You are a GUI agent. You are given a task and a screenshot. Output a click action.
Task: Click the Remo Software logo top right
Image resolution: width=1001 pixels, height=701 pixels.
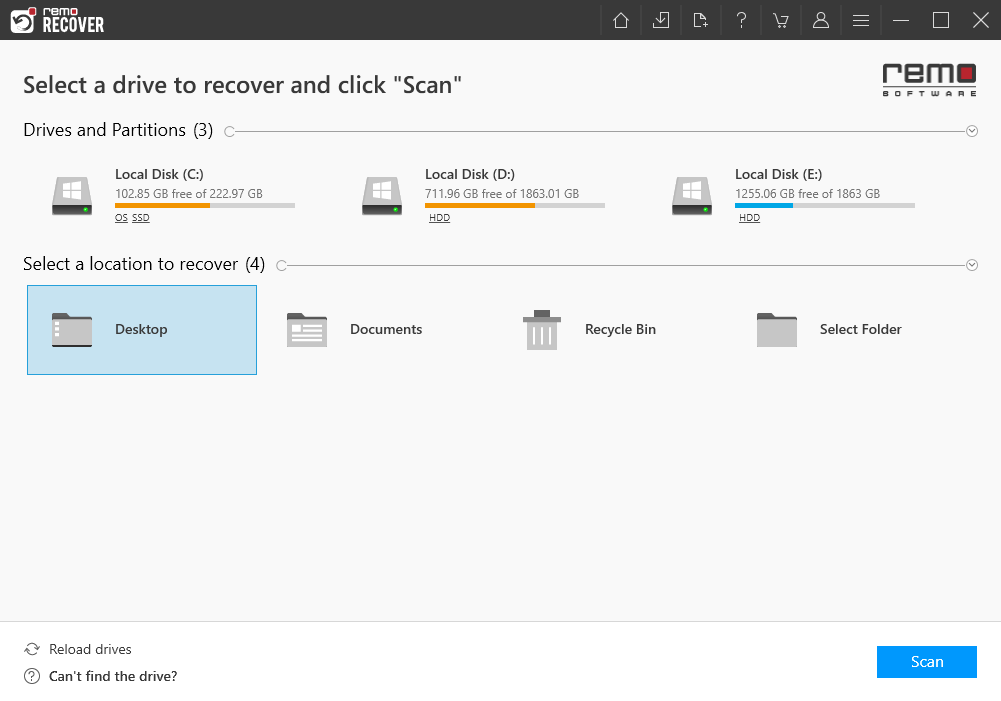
---+---
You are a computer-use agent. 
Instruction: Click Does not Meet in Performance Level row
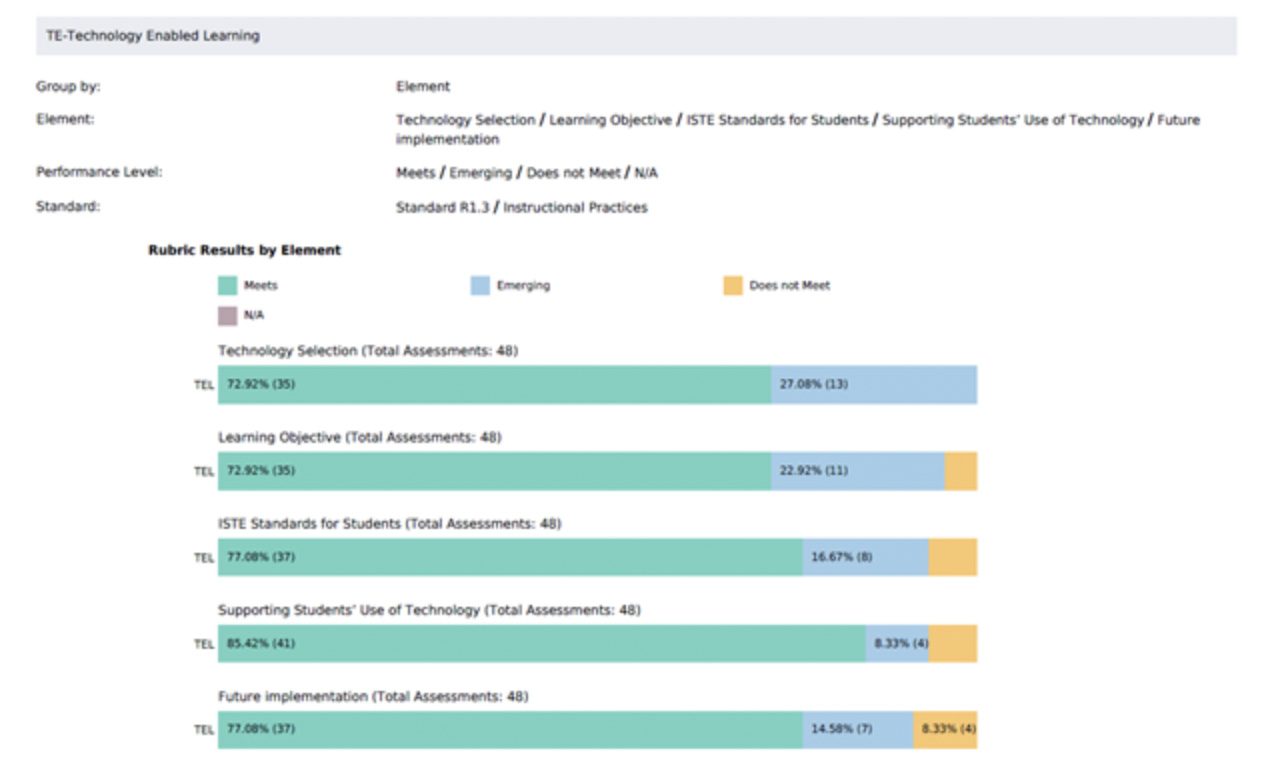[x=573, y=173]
---+---
-- TASK DETAILS --
Extract verbatim the portion of the material that opens with the line containing "You are a computer-use agent." and closes with the line containing "[x=573, y=173]", including both of those lines. Leave the pictures out of your answer.

-- RESPONSE FOR THIS EXERCISE --
You are a computer-use agent. 
Instruction: Click Does not Meet in Performance Level row
[x=573, y=173]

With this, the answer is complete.